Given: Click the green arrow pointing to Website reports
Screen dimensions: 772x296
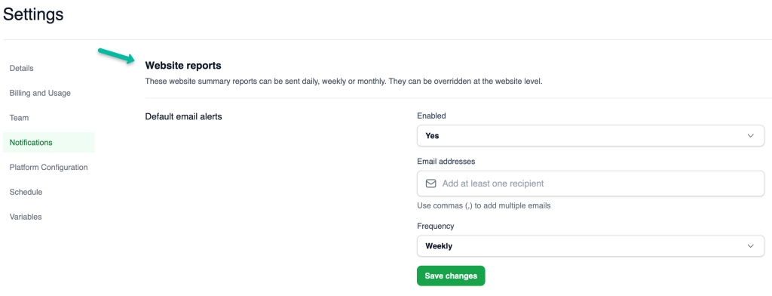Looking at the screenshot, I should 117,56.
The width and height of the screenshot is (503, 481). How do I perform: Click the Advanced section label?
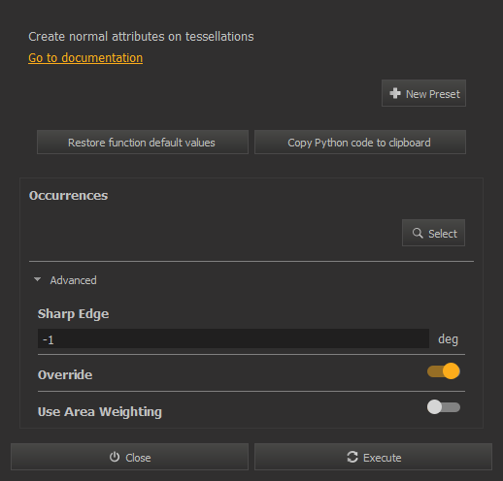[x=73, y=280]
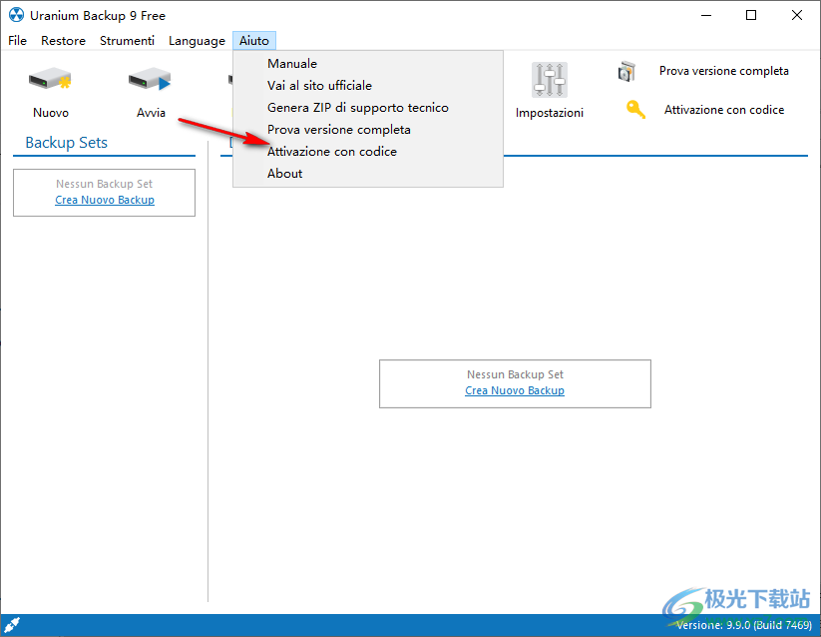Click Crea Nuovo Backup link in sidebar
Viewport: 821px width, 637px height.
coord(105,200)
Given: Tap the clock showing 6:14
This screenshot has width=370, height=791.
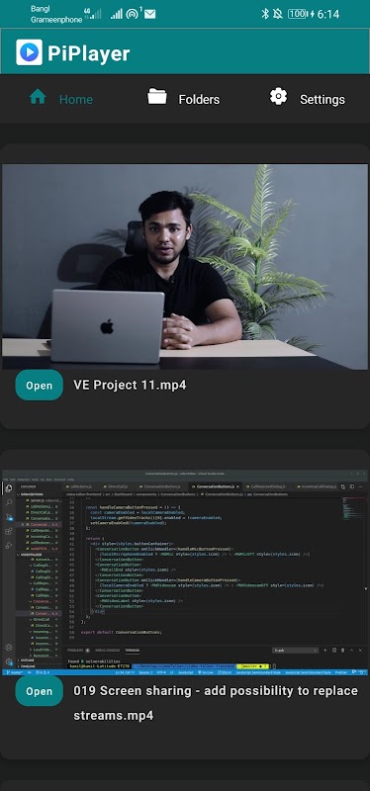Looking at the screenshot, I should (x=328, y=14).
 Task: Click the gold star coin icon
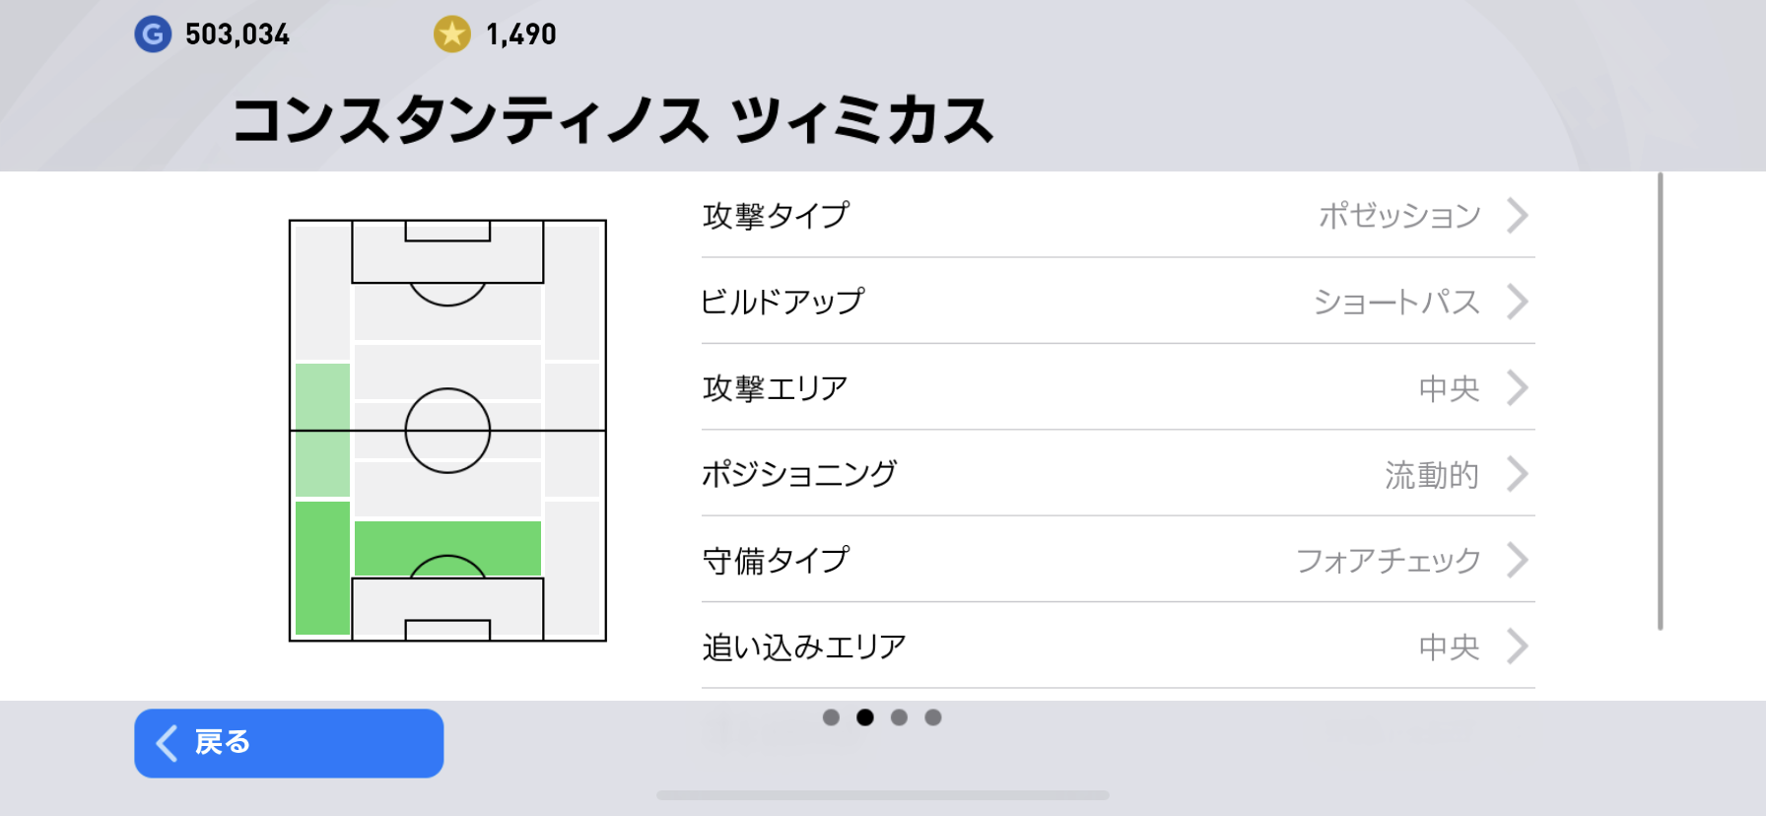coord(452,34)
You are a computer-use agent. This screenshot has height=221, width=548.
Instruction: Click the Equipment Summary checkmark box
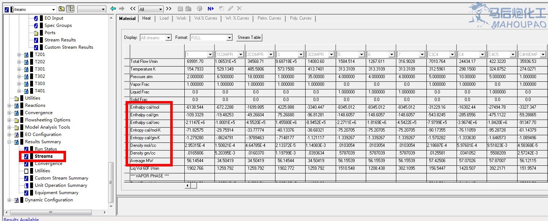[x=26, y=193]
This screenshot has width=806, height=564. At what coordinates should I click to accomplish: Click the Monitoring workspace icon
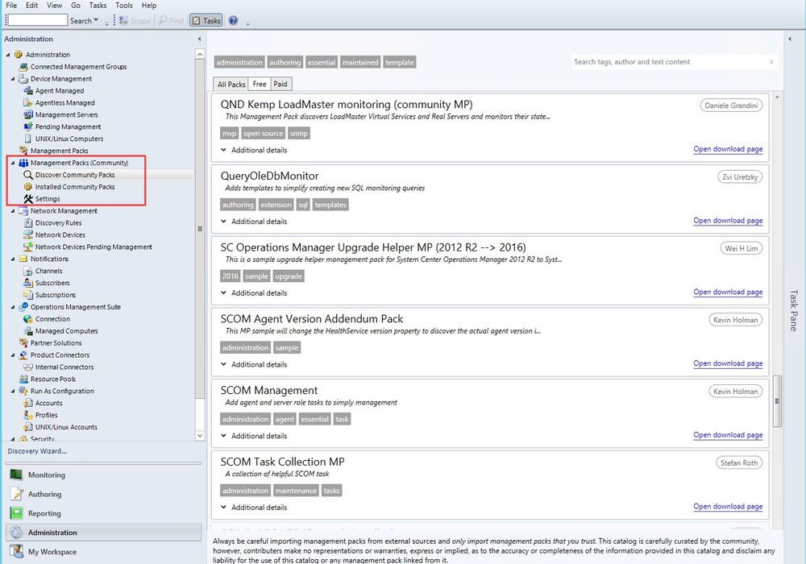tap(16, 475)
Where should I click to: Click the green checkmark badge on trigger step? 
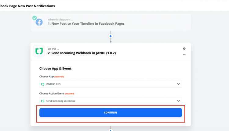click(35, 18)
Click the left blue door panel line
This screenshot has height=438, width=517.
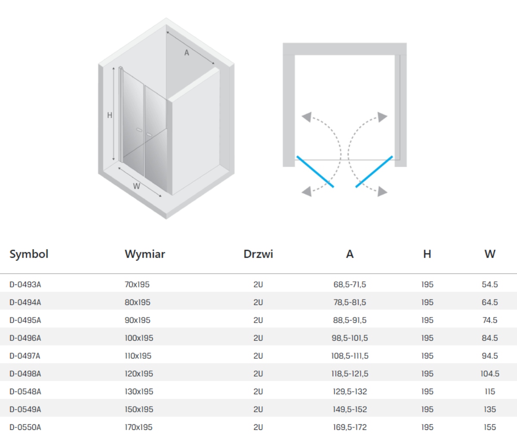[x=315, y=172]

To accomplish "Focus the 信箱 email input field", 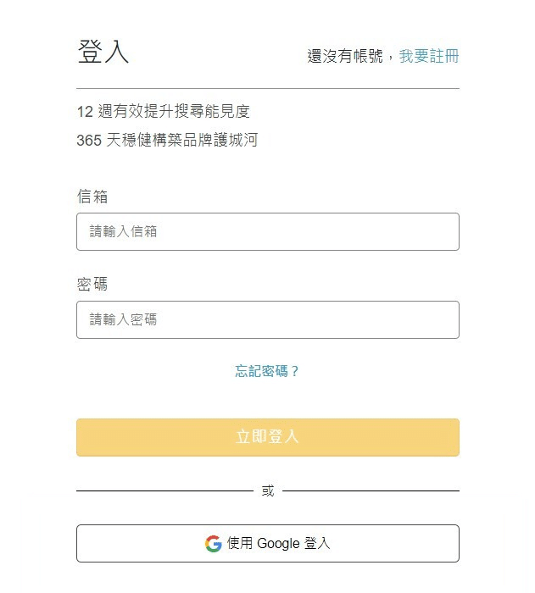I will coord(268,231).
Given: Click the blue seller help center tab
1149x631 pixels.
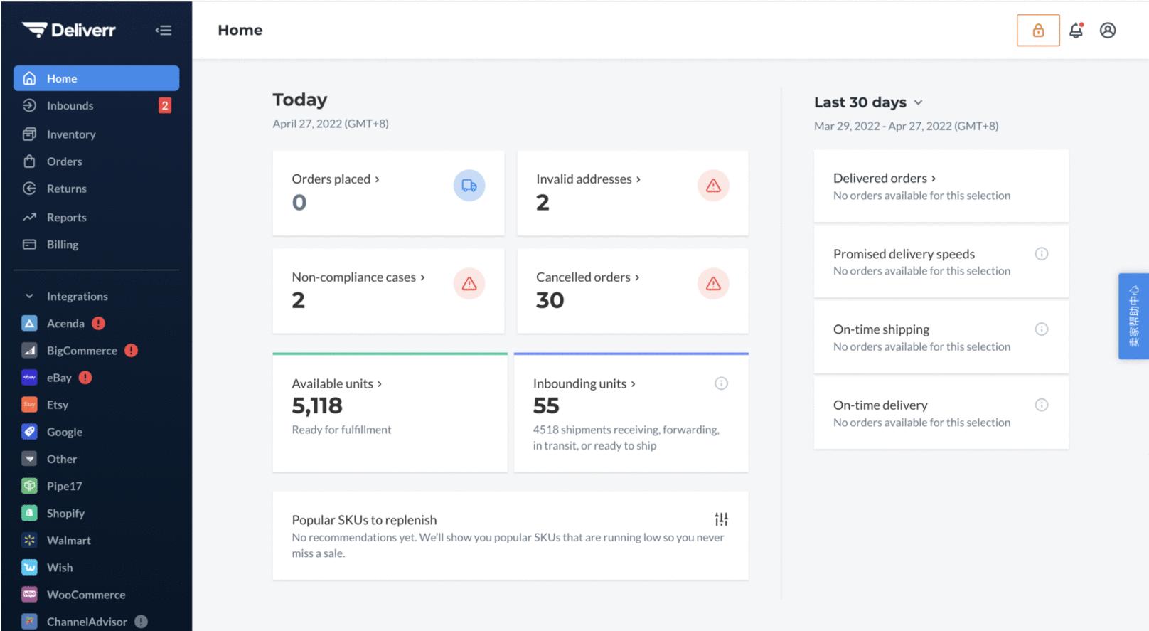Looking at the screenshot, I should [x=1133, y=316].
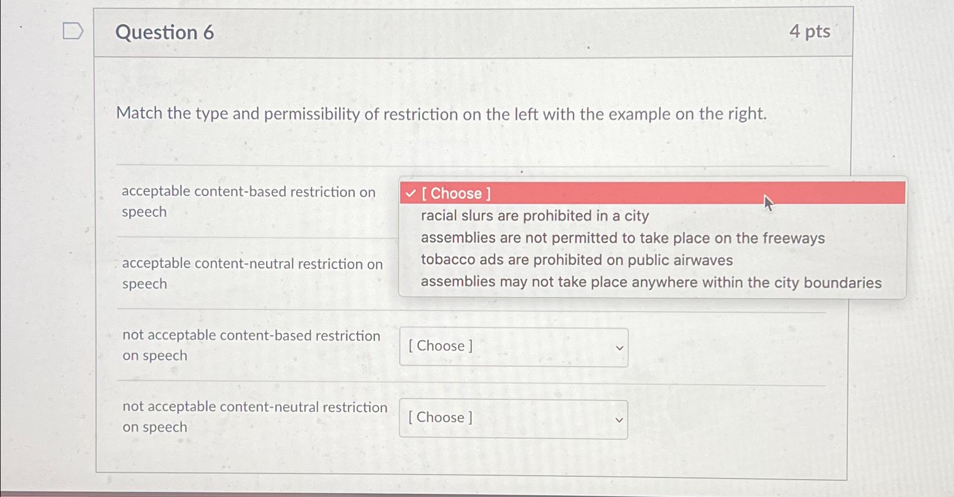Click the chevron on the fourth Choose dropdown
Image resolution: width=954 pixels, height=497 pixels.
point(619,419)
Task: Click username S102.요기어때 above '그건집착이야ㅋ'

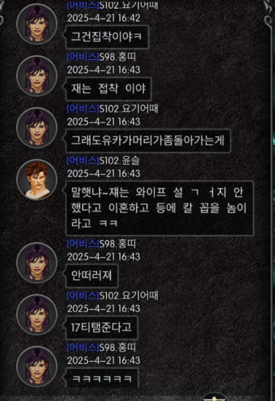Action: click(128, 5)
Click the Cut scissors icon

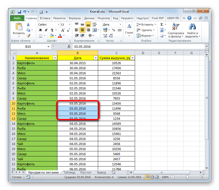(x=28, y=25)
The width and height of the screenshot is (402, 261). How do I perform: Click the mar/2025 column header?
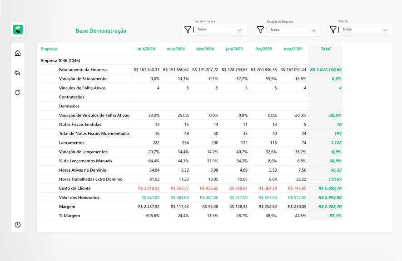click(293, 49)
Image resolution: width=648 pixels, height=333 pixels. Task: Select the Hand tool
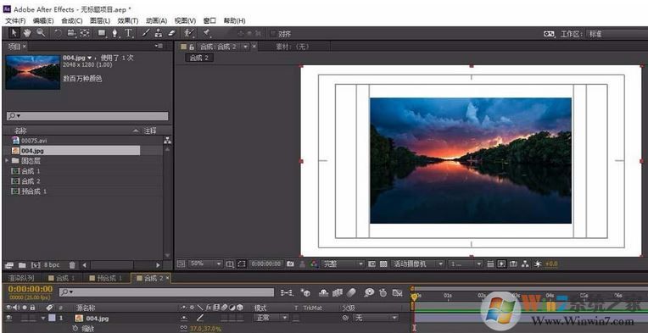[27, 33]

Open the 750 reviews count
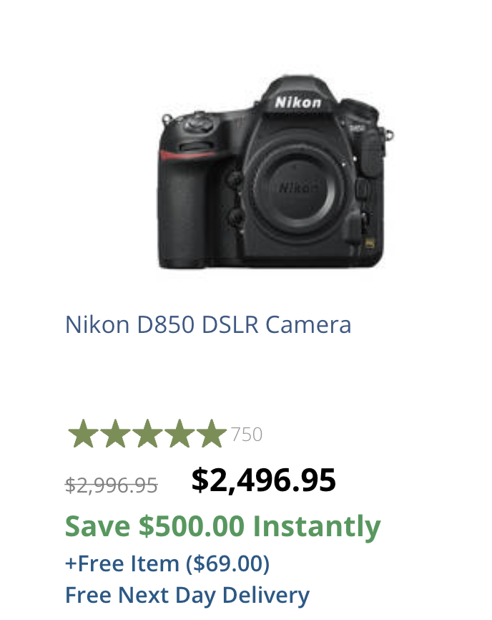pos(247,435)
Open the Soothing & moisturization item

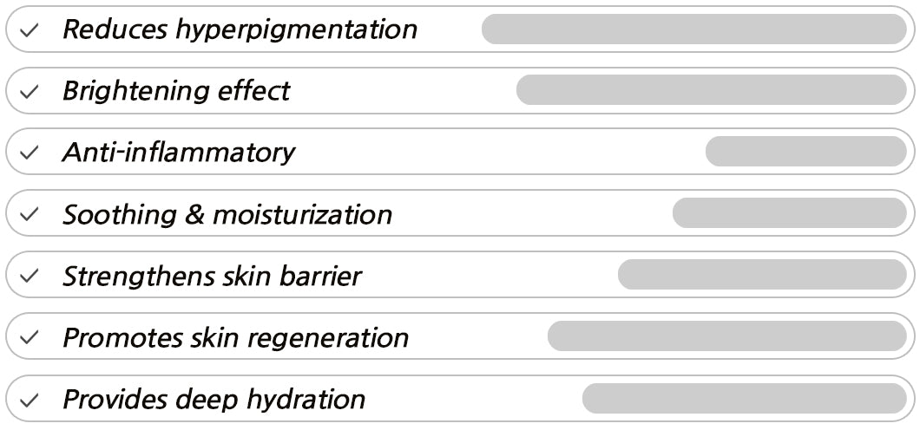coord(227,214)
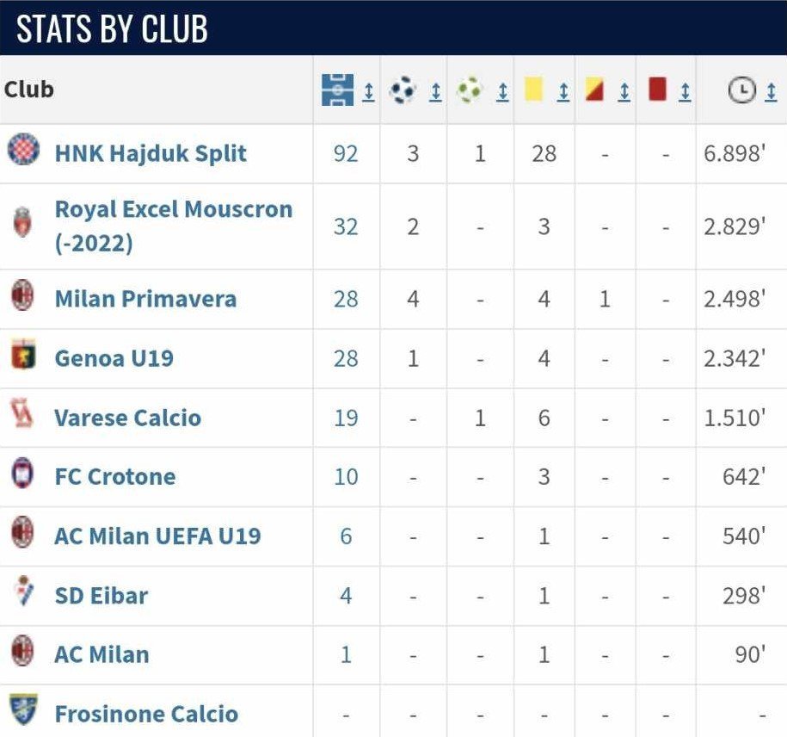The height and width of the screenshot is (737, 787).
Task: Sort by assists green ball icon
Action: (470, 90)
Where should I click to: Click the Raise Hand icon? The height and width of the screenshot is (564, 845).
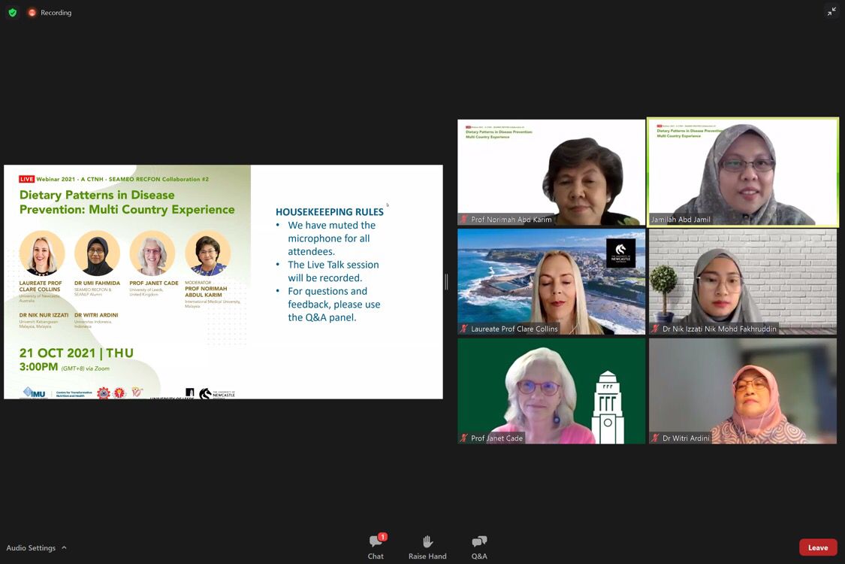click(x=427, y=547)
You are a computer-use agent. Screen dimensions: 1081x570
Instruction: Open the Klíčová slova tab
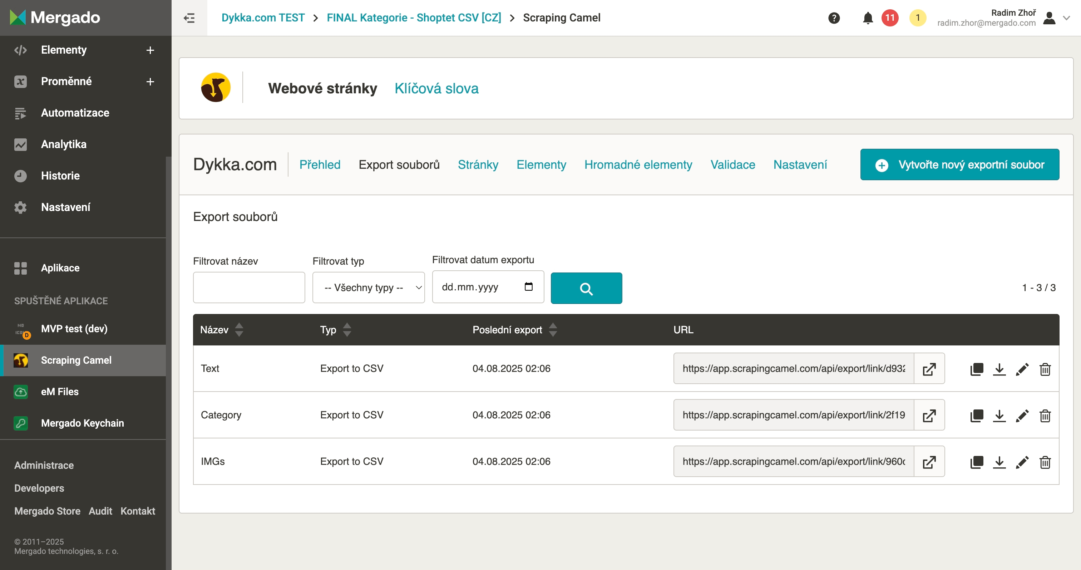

▬▬▬

**Exercise prompt**. Change "Open" to "Select" in the rows that begin at the line containing "Open the 750 reviews count" and run through the end of the rows, and give those lines again with nothing else altered. Leave the pictures out of your answer.

**Task answer**.
Select the 750 reviews count
pos(247,435)
Select the Soothing & moisturization item

coord(227,214)
The height and width of the screenshot is (737, 787).
Task: Sort by assists green ball icon
Action: (470, 90)
Where should I click to: Click the Raise Hand icon? The height and width of the screenshot is (564, 845).
click(x=427, y=547)
You are a computer-use agent. Screen dimensions: 1081x570
Instruction: Select the Klíčová slova tab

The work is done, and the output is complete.